This article reminds me of some of the hoarder houses I came across during
that time. Sometimes it was my job to help clean up junk, but usually when I
came across a hoarder it was because they found something in our store that
they just couldn't live without and wanted it delivered for them. It was
always a bit unsettling to come to a hoarders house with more junk for them to
pile up and realize that I was contributing to an already out of control mess.

I've seen houses that were so packed with crap that the owner literally had to
carve out walkways so that they could move from room to room. The rest of the
space was stacked with boxes, books, furniture, etc. and was inaccessible.

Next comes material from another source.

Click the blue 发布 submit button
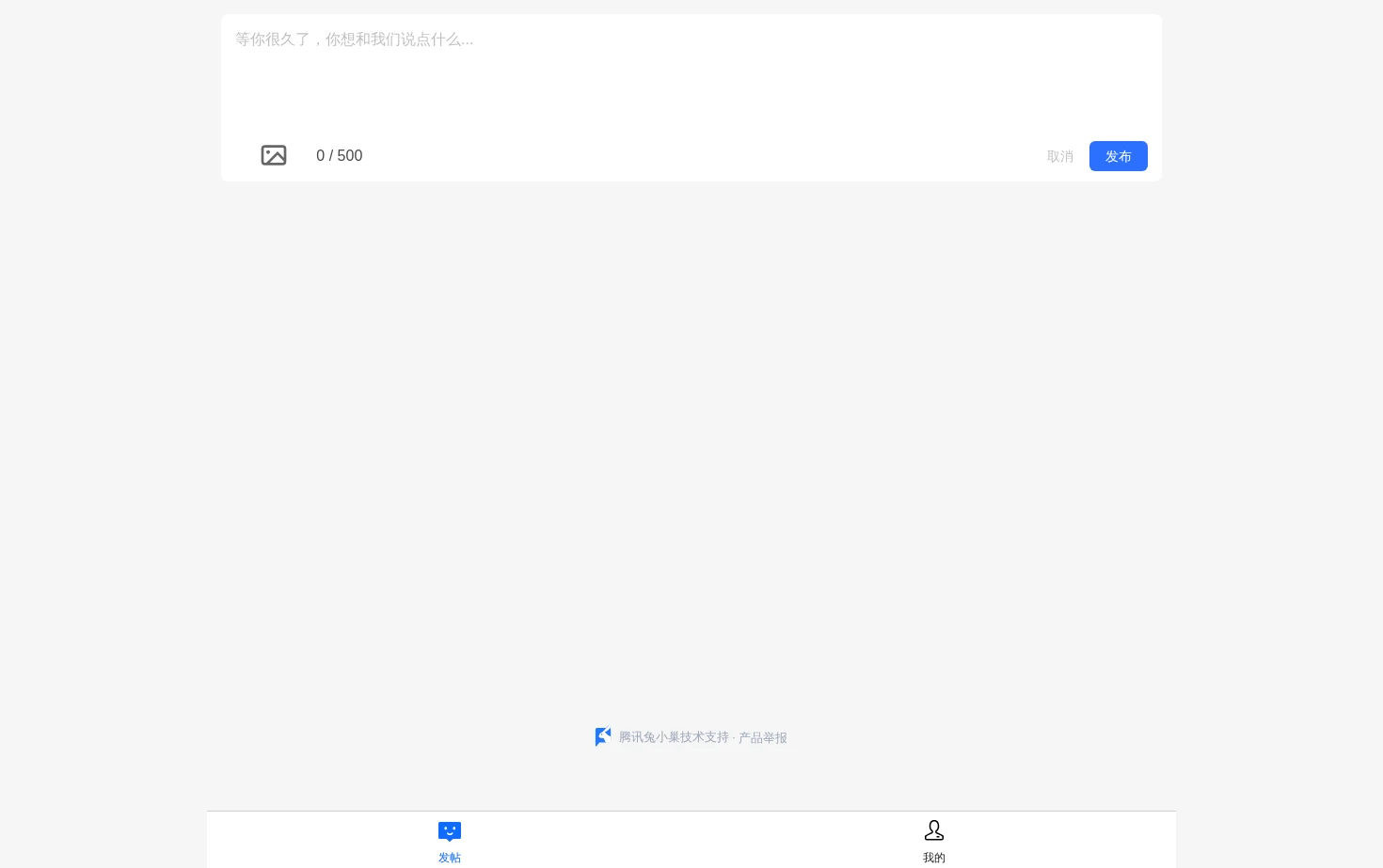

I met a few fanatic collectors as well that I would consider hoarders. One guy
had so many toy trains and so little livable space, that he was moving boxes
off his bed every night so that he could get to sleep, and then stacking them
up again in the morning so that he could get around. He was very proud of his
train collection.

The strangest to me was an older woman who had worked out a deal with my
manager to get all the boxes of Christmas knicknacks we had leftover from the
holiday season. There was a good 20-30 boxes. She lived alone in a big old
Victorian fully decorated with Christmas things. Her living space wasn't
really out of control, just over the top tacky. She then showed me the barn
where she wanted me to unload the truck, which was packed with more Christmas
memorabilia than I've ever seen in one place. I asked her why she thought she
needed any more stuff and she said that she just really loved Christmas. She
too was very excited about her collection and felt proud to have gathered so
much. It was kind of sad...

Now, the coolest collection I got to see was from an aging computer repair
guy. This guy wasn't really a hoarder though, just an enthusiast. He had a
room in his house where he was storing old machines and called me in to help
him get rid of them. There were a good 2-3 hundred computers in his
collection. He had been collecting them since the 70's and for years wanted to
open up a computer museum. Old Commador PETs, Radio shack TSR-80s, all kinds
of neat stuff and most of it was still working. When he contacted me, his
health was failing and he just wanted to clear it out. I tried to save as much
of the older machines as I could for resale, but most of it ended up being
recycled.

------
rickdale
I am better now that I prefer faster hard drives, but in the past I suffered
from hoarding computer files. I still have TV quality files in addition to my
blu ray dvd's and my hdtv downloads. It's like any file that I could find I
would think to myself, if I on a remote island I would watch/use that!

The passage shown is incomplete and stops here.